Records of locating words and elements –
******************************

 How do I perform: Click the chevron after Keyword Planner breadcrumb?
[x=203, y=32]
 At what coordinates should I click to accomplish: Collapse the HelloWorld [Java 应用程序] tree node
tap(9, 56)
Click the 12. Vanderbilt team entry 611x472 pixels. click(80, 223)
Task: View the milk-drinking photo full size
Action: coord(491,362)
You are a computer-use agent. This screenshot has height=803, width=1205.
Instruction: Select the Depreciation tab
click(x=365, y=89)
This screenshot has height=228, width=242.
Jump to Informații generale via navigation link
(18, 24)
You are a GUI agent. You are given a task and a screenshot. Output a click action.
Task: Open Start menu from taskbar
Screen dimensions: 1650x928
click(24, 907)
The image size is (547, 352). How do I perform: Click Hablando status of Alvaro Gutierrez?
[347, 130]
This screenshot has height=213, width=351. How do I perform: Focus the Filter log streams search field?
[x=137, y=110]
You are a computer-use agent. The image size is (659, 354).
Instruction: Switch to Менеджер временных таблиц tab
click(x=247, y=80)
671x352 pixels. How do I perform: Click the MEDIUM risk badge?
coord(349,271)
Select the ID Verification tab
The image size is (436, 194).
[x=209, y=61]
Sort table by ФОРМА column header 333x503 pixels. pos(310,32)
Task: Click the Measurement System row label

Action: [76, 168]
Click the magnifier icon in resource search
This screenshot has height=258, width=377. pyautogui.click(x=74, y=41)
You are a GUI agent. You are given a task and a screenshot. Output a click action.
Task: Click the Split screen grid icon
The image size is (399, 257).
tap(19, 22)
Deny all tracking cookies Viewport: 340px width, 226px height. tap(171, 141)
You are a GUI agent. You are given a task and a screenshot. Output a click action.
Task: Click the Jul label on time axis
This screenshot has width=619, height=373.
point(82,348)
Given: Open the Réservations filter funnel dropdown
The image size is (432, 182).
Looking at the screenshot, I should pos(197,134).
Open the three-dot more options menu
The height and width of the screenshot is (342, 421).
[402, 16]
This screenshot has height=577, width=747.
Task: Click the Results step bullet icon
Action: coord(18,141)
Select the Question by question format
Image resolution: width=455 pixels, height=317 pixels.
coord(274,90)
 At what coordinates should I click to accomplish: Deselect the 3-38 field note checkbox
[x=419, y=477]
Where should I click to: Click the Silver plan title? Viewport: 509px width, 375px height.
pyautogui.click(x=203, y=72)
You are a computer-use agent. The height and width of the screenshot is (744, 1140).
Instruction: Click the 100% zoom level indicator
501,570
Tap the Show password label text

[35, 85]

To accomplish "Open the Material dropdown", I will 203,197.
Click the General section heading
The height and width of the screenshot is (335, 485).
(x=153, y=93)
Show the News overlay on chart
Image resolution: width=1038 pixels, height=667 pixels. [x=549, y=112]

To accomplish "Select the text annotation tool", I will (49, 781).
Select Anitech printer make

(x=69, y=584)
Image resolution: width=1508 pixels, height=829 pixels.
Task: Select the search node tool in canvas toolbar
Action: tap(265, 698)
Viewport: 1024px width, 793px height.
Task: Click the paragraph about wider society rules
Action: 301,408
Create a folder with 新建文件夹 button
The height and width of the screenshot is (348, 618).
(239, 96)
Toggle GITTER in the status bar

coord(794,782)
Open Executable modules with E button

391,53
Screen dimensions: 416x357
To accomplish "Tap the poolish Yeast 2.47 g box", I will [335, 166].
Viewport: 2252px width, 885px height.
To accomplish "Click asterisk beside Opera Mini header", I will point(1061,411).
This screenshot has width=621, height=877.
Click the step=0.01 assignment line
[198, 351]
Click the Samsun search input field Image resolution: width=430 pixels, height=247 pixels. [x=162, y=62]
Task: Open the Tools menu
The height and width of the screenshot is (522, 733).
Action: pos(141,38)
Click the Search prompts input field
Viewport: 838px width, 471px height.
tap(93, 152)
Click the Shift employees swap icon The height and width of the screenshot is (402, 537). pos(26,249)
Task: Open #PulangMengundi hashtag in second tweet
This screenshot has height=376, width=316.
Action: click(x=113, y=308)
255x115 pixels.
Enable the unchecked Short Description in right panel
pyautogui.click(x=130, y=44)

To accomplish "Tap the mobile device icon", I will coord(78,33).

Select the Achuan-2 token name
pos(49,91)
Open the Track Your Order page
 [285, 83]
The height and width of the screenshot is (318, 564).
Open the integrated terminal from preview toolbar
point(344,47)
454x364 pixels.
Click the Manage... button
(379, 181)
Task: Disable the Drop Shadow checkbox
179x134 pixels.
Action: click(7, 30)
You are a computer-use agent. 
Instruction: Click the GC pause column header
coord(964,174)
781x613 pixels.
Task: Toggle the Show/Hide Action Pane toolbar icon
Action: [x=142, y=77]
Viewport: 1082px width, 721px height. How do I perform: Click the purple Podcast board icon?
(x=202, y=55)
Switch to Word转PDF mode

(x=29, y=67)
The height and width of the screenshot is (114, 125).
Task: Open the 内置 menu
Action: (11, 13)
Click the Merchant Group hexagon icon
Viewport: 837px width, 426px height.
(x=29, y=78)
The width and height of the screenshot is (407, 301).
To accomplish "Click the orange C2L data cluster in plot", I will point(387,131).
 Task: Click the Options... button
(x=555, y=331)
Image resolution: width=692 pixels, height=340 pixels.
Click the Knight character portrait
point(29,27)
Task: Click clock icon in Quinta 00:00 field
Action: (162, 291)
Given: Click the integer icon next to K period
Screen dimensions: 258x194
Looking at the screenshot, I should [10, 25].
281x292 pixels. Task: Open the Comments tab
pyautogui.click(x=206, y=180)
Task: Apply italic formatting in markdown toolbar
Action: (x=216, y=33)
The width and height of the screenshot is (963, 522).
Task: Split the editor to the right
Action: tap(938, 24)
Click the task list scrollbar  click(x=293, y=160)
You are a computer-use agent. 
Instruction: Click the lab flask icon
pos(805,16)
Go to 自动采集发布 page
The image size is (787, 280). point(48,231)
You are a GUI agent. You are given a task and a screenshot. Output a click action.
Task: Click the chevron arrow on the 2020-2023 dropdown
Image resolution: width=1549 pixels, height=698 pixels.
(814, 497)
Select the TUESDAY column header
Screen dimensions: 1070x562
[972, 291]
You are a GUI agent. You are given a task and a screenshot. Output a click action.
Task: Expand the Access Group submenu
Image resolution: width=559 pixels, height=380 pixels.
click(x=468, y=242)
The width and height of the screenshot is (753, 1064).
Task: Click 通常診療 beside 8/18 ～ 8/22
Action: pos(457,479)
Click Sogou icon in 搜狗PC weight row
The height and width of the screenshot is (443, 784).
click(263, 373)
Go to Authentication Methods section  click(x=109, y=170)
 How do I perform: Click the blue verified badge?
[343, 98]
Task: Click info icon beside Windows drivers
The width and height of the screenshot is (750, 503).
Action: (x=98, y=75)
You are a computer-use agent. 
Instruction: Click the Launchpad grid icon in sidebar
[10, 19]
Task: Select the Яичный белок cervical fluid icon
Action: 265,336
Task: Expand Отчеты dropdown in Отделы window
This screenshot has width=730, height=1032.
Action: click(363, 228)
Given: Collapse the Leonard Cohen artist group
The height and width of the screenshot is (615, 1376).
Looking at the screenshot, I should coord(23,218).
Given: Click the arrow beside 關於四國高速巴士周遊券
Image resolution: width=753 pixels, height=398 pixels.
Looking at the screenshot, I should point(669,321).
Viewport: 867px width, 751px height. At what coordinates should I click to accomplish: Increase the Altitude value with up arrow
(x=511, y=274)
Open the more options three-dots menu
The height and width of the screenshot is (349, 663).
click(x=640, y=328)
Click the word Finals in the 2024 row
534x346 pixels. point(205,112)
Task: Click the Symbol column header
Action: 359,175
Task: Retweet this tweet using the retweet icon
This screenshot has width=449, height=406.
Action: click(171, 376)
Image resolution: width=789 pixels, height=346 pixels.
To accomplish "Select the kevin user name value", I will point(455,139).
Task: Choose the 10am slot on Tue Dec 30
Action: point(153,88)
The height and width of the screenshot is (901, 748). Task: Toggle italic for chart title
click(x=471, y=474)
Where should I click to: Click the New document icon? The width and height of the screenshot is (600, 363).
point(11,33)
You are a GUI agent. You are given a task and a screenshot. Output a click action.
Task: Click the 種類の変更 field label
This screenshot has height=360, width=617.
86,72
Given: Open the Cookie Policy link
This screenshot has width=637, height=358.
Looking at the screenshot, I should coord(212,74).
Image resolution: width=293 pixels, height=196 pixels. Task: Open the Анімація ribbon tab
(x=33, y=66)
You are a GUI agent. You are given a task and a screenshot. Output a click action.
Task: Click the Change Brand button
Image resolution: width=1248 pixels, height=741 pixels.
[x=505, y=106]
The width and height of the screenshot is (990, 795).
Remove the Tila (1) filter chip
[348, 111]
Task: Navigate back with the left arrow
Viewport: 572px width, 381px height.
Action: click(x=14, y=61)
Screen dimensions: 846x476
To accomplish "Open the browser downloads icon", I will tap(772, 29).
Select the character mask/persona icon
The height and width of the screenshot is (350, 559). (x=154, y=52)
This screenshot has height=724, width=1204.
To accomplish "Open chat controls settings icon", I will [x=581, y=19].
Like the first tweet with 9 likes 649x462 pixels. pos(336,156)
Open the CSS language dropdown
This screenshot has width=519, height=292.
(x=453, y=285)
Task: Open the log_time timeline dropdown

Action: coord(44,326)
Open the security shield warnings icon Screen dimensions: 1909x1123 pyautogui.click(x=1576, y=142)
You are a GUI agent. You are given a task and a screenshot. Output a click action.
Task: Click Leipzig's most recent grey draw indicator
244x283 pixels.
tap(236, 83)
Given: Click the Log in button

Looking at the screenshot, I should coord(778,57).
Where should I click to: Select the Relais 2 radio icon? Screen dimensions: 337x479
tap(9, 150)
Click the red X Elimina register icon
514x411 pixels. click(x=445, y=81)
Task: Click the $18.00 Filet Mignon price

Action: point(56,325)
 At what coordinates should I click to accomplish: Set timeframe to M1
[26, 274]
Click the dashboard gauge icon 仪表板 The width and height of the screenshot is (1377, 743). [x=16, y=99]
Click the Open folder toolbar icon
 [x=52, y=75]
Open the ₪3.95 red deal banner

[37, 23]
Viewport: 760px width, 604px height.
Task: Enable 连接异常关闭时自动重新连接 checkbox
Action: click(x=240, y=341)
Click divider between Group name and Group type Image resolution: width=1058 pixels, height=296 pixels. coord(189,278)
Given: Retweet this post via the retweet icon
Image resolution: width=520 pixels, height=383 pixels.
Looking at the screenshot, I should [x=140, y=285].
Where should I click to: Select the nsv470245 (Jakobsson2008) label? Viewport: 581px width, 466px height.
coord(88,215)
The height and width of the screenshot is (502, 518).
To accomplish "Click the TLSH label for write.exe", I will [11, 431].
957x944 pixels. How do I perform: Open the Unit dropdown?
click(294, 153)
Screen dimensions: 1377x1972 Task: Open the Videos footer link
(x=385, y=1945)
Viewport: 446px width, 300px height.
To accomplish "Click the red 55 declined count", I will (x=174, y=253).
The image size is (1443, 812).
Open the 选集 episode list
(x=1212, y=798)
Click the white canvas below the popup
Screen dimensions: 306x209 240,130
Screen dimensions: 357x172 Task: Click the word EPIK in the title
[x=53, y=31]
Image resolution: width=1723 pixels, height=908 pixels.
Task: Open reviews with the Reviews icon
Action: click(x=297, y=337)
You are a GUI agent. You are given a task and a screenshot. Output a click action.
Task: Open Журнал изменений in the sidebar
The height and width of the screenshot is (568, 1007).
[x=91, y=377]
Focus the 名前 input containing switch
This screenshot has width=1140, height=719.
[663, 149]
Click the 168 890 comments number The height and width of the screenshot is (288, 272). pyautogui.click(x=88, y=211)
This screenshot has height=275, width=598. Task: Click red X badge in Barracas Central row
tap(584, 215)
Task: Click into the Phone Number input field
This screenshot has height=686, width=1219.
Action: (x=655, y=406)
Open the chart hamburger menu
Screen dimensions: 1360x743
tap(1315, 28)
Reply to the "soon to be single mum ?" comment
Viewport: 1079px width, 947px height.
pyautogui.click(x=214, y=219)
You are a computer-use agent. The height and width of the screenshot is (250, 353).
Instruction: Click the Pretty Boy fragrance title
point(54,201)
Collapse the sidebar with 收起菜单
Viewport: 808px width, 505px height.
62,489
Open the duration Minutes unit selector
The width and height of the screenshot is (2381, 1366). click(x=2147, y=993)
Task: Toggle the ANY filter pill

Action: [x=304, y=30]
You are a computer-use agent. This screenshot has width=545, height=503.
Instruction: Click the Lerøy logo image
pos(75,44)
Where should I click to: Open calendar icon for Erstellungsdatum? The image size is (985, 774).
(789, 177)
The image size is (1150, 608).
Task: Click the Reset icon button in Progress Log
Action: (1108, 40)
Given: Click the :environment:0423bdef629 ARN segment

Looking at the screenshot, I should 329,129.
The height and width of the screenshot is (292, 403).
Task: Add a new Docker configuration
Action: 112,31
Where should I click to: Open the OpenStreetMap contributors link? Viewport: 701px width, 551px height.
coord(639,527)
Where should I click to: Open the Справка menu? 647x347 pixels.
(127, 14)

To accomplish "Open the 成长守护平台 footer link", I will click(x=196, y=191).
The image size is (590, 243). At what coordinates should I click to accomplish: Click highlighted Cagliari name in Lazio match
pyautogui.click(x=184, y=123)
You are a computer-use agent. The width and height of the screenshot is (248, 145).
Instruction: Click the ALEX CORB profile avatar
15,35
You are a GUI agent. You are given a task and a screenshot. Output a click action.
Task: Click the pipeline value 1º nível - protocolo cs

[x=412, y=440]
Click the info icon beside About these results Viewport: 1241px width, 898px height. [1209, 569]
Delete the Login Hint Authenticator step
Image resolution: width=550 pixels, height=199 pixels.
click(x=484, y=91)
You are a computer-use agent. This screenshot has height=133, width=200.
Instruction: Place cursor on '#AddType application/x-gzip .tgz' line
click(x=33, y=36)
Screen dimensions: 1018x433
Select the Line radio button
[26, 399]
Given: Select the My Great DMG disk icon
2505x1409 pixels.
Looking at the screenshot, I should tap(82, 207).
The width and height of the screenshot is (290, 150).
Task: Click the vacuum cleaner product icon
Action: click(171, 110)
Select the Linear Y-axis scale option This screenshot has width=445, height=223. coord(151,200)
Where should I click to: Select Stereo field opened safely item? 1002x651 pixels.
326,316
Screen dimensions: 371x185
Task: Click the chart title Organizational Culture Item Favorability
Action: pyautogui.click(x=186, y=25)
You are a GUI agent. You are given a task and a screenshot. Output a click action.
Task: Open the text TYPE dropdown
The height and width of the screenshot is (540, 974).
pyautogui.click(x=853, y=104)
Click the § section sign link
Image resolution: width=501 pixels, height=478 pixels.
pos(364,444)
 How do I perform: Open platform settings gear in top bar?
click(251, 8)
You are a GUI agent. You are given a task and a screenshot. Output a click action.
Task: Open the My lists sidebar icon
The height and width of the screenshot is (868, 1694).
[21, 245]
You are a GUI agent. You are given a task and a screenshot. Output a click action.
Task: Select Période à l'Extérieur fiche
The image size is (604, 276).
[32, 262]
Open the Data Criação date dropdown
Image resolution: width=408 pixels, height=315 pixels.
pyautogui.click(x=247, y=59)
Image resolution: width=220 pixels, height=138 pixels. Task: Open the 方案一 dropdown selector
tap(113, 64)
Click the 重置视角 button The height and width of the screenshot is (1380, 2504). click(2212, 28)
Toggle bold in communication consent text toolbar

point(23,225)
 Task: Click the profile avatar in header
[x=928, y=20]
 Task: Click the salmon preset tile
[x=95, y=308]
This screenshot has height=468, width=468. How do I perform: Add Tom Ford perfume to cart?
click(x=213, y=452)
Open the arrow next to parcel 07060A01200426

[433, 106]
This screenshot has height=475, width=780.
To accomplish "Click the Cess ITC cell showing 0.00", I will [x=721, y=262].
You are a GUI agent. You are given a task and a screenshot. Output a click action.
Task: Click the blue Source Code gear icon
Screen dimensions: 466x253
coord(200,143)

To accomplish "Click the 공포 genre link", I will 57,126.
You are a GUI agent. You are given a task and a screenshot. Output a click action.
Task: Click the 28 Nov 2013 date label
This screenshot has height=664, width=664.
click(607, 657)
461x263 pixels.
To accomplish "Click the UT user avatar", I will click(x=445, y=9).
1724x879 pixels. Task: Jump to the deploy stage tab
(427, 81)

******************************

Rewrite the records from the start through the line that contains "click(24, 907)", replacing "screenshot" with "image" and leaving everything else unchanged.

 How do I perform: Click the chevron after Keyword Planner breadcrumb?
[x=203, y=32]
 At what coordinates should I click to accomplish: Collapse the HelloWorld [Java 应用程序] tree node
tap(9, 56)
Click the 12. Vanderbilt team entry 611x472 pixels. click(80, 223)
Task: View the milk-drinking photo full size
Action: coord(491,362)
You are a computer-use agent. This image has height=803, width=1205.
Instruction: Select the Depreciation tab
click(x=365, y=89)
This image has height=228, width=242.
Jump to Informații generale via navigation link
(18, 24)
You are a GUI agent. You are given a task and a image. Output a click action.
Task: Open Start menu from taskbar
Screen dimensions: 1650x928
click(24, 907)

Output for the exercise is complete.